Much more important than reaching across the trivial left-right aisle is the fact that this coalition perhaps not only overcomes, but vanquishes the main political division in the country that in some form stretches back to gaining independence. The Popular Front, the precursor to the Centre Party, had been in favour of establishing the Estonian state tabula rasa, while the other movements and parties of the time and thereafter were in favour of a more nationalist approach that emphasised the legal and ideational continuity of the new state with inter-war Estonia. The continuationists prevailed and the Centre Party and Savisaar found themselves on the wrong side of history. This division was exacerbated in the 2000s when the other parties began to play up the Russian connection of the Centre Party. In this sense the main dividing line in the party system was not left and right, but Centre Party led by Savisaar, which was symbolising the Russian threat on the wrong side of history, and the rest. This has been evident not only in coalition patterns, but also the voting behaviour of the electorate. The extent to which this was related to the figure of Savisaar was revealed in full only now. The instant the leadership changed, the alignment of the other parties also changed.

How will this shape the future of the party system? For one, it seems that now there is a chance for actual political competition, as the possibilities for coalitions have greatly expanded. When before the Reform Party was able to dominate and dictate due to its privileged position, then now this is no longer true and it is unlikely to be true again in the near future.

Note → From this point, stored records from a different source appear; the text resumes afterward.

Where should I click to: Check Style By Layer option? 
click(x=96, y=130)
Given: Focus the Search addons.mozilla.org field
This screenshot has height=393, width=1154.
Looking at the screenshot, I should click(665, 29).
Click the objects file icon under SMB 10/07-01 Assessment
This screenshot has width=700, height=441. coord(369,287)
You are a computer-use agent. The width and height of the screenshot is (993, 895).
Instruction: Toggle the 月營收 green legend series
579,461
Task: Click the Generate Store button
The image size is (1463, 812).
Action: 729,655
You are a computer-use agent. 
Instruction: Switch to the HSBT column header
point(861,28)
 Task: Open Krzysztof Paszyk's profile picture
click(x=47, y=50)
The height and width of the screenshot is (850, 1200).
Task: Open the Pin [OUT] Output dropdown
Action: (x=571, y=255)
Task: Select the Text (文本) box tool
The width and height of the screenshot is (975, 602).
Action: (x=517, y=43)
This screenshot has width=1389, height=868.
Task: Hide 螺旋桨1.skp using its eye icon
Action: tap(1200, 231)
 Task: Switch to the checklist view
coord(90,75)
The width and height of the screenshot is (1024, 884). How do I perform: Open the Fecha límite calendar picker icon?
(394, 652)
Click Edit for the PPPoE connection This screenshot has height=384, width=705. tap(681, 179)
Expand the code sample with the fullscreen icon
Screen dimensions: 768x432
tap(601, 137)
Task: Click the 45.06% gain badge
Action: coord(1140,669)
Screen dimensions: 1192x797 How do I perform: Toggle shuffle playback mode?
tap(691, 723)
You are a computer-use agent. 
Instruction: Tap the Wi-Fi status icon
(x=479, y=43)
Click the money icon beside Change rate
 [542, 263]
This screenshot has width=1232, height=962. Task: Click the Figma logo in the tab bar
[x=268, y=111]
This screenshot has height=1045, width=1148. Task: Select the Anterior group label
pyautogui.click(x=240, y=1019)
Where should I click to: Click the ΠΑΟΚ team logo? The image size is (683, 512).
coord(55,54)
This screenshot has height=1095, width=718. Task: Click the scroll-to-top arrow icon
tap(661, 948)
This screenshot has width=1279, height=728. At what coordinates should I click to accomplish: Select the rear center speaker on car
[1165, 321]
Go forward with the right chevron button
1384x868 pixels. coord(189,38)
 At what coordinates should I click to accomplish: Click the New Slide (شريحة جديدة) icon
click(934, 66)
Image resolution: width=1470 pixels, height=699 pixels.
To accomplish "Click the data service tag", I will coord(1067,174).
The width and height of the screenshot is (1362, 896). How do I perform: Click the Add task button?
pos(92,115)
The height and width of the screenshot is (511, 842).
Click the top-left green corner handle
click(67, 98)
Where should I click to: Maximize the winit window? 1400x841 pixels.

What will the structure party competition be? Perhaps we saw a hint of that in the 2015 parliamentary elections. Two new parties were elected to parliament – the far-right populist Conservative People’s Party and the conservative populist Estonian Free Party. Both of them draw their support from a growing general disenchantment with the political establishment. The former seemingly more from marginalised rural areas, the latter from among more well-off urban voters. Taking into consideration the impossibility of left-wing politics in the Estonian mind-set deeply soaked in neoliberalism, this is the closest we can get to the structure we see emerging in so many European countries. The structure where the political establishment is opposed by anti-establishment parties from both the left and the right. Or in the Estonian case, from the right and the far right.

If it is so, one can only hope that this reshuffle among the establishment, and we can consider the Centre Party as having been an integral part of the establishment just like a coin has two sides, can breathe enough new life into the politics of the country so that the potentially reactionary fringe does not become more extreme and more popular. And even though they have been left out of the game for now by the Centre Party, the Reform Party should forever be in debt to Savisaar, as in the end it was him more that anything else that ensured them the place in power for such a long time. Long enough perhaps for them to forget that in a democracy the place of power should be empty.